Micro and nanostructures to enhance liquid-to-vapor phase change heat transfer for cooling high-performance electronics have attracted significant attention owing to their ability to generate capillary flow and thin-film area. Typically, heat transfer measurements are performed remotely (i.e., away from the three-phase contact line) due to limitations of conventional contact-mode temperature sensors such as thermocouples and resistance temperature detectors (RTDs), or averaged over an area of 20-50 um with infrared cameras. However, as evaporation mainly occurs in the thin-film region near the three-phase contact line, fundamental understanding of the enhancement mechanism requires a microscopic measurement technique capable of probing temperature near the contact line with high spatial resolution. In this project, we reported a novel platform using micro-Raman spectroscopy to perform in situ temperature measurement of micropillar structures during thin-film evaporation. We interfaced our Raman spectroscopy system with conventional thin film evaporation setup. We performed thin film evaporation experiment on the silicon micropillar arrays structured surfaces (diameters of 20 um, heights of 50 um and pitches of 40-100 um). We measured temperature on the top of silicon micropillars near the liquid-vapor interface at various locations on the sample and heat flux conditions. We can also probe the liquid-vapor interface directly. Our measurements on structured surface as well as liquid-vapor interface enable fundamental understanding into phase change heat transfer at the interface. The experimental results also provide a guideline for optimizing the wick structures to increase evaporation heat transfer coefficient. The local, in situ temperature measurement platform presented in this study serves as a new tool to aid mechanistic understanding of phase change heat transfer.

GaN Electronics (Past work) -- Gallium Nitride (GaN)-based electronics are one of the most exciting semiconductor technologies for high power, high frequency power amplifiers and high voltage power switching devices. However, the very high power densities enabled by the excellent electrical properties of GaN and its related alloys lead to high device temperatures and degraded performance. Due to recent advances in the design of heat sinks, thermal spreaders, and interface materials, the thermal resistance within the first ~100 µm of the electrical junction may be the dominant thermal resistance in the system. This very challenging thermal management problem requires a paradigm shift from the traditional thermal stack to embedded cooling solutions.
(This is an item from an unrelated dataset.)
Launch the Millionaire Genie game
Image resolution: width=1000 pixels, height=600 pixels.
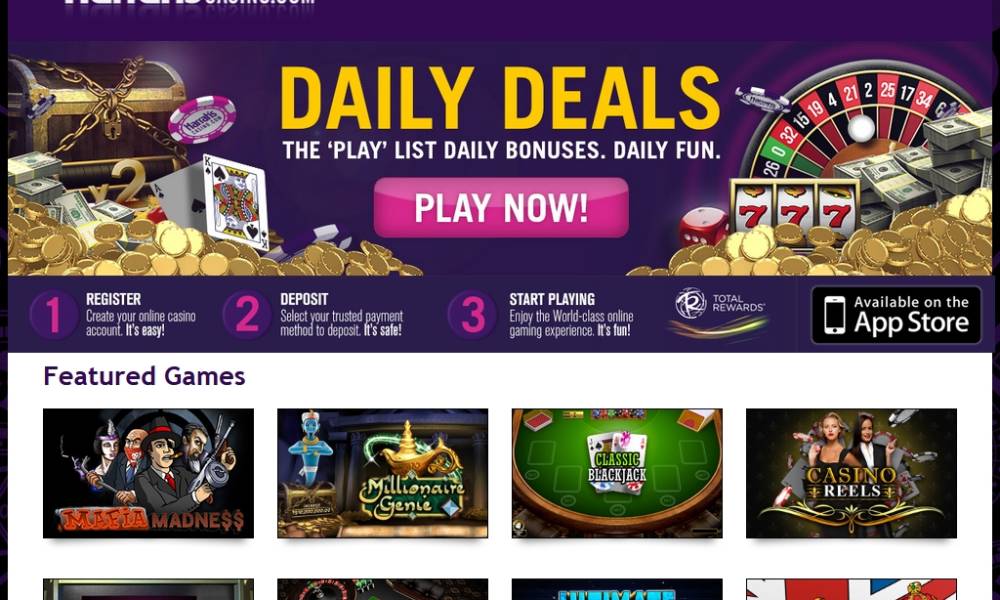pos(383,473)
At the Device Research Laboratory, we are investigating thermal issues in GaN devices. We are developing electro-thermal and thermal modeling tools to aid in understanding the relationship between the electrical operation and thermal transport in GaN-based devices. Although often limited to simple 2D configurations, electro-thermal models give valuable information about the heat source and the dependence of the heat source size and shape on the bias condition and device geometry. On the other hand, more flexible thermal models provide the 3D temperature and heat flux distributions for predicting device temperature and optimizing the device design.

Most recent work has included computationally-efficient, analytical thermal models for GaN epitaxial structures and high electron mobility transistors (HEMTs). These models are helpful in parametric studies to understand the key dependencies of temperature rise on device structure and layout. In addition, we are pursuing thermal metrology techniques based on micro-Raman and infrared microscopy and in-situ thermal sensors. The future goal is to develop an innovative, near-junction thermal management strategy based on high thermal conductivity solid materials and liquid-vapor phase change cooling.